WHAT IS BEING ASKED: Could you return all of the records exactly as they stand?

INPUT DATA:
________________________________________
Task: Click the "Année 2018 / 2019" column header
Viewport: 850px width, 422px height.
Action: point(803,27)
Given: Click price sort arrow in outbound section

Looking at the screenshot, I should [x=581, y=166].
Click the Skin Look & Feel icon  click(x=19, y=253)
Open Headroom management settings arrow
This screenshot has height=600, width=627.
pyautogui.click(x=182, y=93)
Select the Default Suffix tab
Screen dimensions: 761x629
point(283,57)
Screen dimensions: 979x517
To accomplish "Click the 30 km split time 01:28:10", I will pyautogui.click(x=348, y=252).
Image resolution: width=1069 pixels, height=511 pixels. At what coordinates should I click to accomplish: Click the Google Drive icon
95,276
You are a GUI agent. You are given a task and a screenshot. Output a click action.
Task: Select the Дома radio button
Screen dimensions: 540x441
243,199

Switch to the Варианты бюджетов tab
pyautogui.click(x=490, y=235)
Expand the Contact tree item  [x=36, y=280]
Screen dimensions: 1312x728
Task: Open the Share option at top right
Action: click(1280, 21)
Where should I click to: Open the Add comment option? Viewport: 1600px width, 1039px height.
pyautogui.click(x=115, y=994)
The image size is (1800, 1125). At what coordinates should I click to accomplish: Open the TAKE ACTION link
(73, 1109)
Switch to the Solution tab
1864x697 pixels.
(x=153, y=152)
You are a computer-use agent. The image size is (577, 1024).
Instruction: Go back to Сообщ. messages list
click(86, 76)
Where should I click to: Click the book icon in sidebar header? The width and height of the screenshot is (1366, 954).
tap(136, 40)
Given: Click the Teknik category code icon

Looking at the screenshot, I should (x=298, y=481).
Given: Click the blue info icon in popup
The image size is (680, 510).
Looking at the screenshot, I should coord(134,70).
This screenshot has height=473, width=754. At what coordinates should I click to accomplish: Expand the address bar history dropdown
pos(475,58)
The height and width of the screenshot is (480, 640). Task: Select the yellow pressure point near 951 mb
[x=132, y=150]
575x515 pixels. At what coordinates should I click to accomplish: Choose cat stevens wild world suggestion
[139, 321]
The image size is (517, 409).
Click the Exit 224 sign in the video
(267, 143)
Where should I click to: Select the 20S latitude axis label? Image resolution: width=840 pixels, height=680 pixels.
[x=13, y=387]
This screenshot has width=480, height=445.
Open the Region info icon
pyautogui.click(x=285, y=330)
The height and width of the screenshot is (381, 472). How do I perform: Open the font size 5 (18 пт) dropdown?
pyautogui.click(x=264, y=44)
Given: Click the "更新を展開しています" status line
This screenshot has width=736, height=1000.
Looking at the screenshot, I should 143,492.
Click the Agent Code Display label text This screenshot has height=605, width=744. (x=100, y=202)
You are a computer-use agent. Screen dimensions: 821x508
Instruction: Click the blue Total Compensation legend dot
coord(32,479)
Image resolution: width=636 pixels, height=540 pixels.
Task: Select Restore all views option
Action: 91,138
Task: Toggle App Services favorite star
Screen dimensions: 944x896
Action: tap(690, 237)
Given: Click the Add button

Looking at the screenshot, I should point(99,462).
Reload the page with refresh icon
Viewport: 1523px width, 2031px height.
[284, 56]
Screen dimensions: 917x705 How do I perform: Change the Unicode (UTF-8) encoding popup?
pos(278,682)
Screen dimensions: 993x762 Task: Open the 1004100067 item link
________________________________________
TASK SOLUTION:
Task: Click the "Année 2018 / 2019" column header
Viewport: 850px width, 422px height.
Action: point(803,27)
Given: Click price sort arrow in outbound section

Looking at the screenshot, I should [x=581, y=166].
Click the Skin Look & Feel icon  click(x=19, y=253)
Open Headroom management settings arrow
This screenshot has height=600, width=627.
pyautogui.click(x=182, y=93)
Select the Default Suffix tab
Screen dimensions: 761x629
point(283,57)
Screen dimensions: 979x517
To accomplish "Click the 30 km split time 01:28:10", I will pyautogui.click(x=348, y=252).
Image resolution: width=1069 pixels, height=511 pixels. At what coordinates should I click to accomplish: Click the Google Drive icon
95,276
You are a GUI agent. You are given a task and a screenshot. Output a click action.
Task: Select the Дома radio button
Screen dimensions: 540x441
243,199

Switch to the Варианты бюджетов tab
pyautogui.click(x=490, y=235)
Expand the Contact tree item  [x=36, y=280]
Screen dimensions: 1312x728
Task: Open the Share option at top right
Action: click(1280, 21)
Where should I click to: Open the Add comment option? Viewport: 1600px width, 1039px height.
pyautogui.click(x=115, y=994)
The image size is (1800, 1125). At what coordinates should I click to accomplish: Open the TAKE ACTION link
(73, 1109)
Switch to the Solution tab
1864x697 pixels.
(x=153, y=152)
You are a computer-use agent. The image size is (577, 1024).
Instruction: Go back to Сообщ. messages list
click(86, 76)
Where should I click to: Click the book icon in sidebar header? The width and height of the screenshot is (1366, 954).
tap(136, 40)
Given: Click the Teknik category code icon

Looking at the screenshot, I should (x=298, y=481).
Given: Click the blue info icon in popup
The image size is (680, 510).
Looking at the screenshot, I should coord(134,70).
This screenshot has height=473, width=754. At what coordinates should I click to accomplish: Expand the address bar history dropdown
pos(475,58)
The height and width of the screenshot is (480, 640). Task: Select the yellow pressure point near 951 mb
[x=132, y=150]
575x515 pixels. At what coordinates should I click to accomplish: Choose cat stevens wild world suggestion
[139, 321]
The image size is (517, 409).
Click the Exit 224 sign in the video
(267, 143)
Where should I click to: Select the 20S latitude axis label? Image resolution: width=840 pixels, height=680 pixels.
[x=13, y=387]
This screenshot has width=480, height=445.
Open the Region info icon
pyautogui.click(x=285, y=330)
The height and width of the screenshot is (381, 472). How do I perform: Open the font size 5 (18 пт) dropdown?
pyautogui.click(x=264, y=44)
Given: Click the "更新を展開しています" status line
This screenshot has width=736, height=1000.
Looking at the screenshot, I should 143,492.
Click the Agent Code Display label text This screenshot has height=605, width=744. (x=100, y=202)
You are a computer-use agent. Screen dimensions: 821x508
Instruction: Click the blue Total Compensation legend dot
coord(32,479)
Image resolution: width=636 pixels, height=540 pixels.
Task: Select Restore all views option
Action: 91,138
Task: Toggle App Services favorite star
Screen dimensions: 944x896
Action: tap(690, 237)
Given: Click the Add button

Looking at the screenshot, I should point(99,462).
Reload the page with refresh icon
Viewport: 1523px width, 2031px height.
[284, 56]
Screen dimensions: 917x705 How do I perform: Change the Unicode (UTF-8) encoding popup?
pos(278,682)
Screen dimensions: 993x762 Task: Open the 1004100067 item link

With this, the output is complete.